# JTextField und JOptionPane - Zeicheneingabe beschränken



## SebastianK (3. Nov 2007)

hallo,

ich habe ein JTextField und ein JOptionPane.showInputDialog implementiert.

nun möchte ich bei beiden eine begrenzung setzen, wieviel zeichen der benutzer eingeben kann.

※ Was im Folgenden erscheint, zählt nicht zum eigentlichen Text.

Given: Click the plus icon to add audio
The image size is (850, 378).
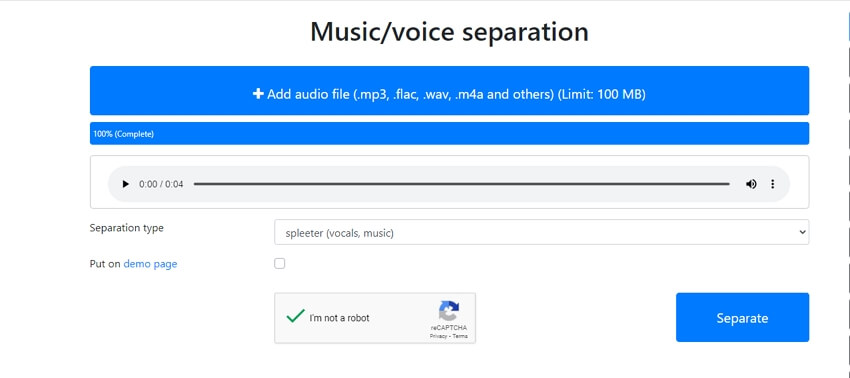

ich hab natürlich in die API geschaut, aber keine methode dafür gefunden.


----------



## André Uhres (4. Nov 2007)

```
...
        name = new JTextField();
        name.setDocument(new Begrenzen());
        Object[] message = {"Enter Name\n", name};
        int resp = JOptionPane.showConfirmDialog(null, message, "Test",
                JOptionPane.OK_CANCEL_OPTION, JOptionPane.QUESTION_MESSAGE);
        if (resp == JOptionPane.OK_OPTION) {
            String id = name.getText();
            System.out.println(id);
        }
...
class Begrenzen extends PlainDocument {

    @Override
    public void insertString(int offs, String str, AttributeSet a) throws BadLocationException {
        if (getLength() + str.length() > 5) {
            Toolkit.getDefaultToolkit().beep();
        } else {
            super.insertString(offs, str, a);
        }
    }
}
```


----------



## SebastianK (5. Nov 2007)

danke für den quellcode!

habs jetzt erstmal beim JTextField ausprobiert und klappt.
aber ich versteh leider nicht so recht warum.

die arbeitsweise der methode insertString erschließt sich mir nicht so recht.
könntest du das vielleicht etwas erläutern?

thx!


----------



## André Uhres (5. Nov 2007)

Das "Document" vom JTextField ist eigentlich sein Model:
wenn man Zeichen ins JTextField einfügt, dann ruft Swing die Methode
"insertString" auf, um die selben Zeichen ("String str") auch im Model oder Document einzufügen.
"int offs" ist die Position, wo der "String str" hinkommt.


----------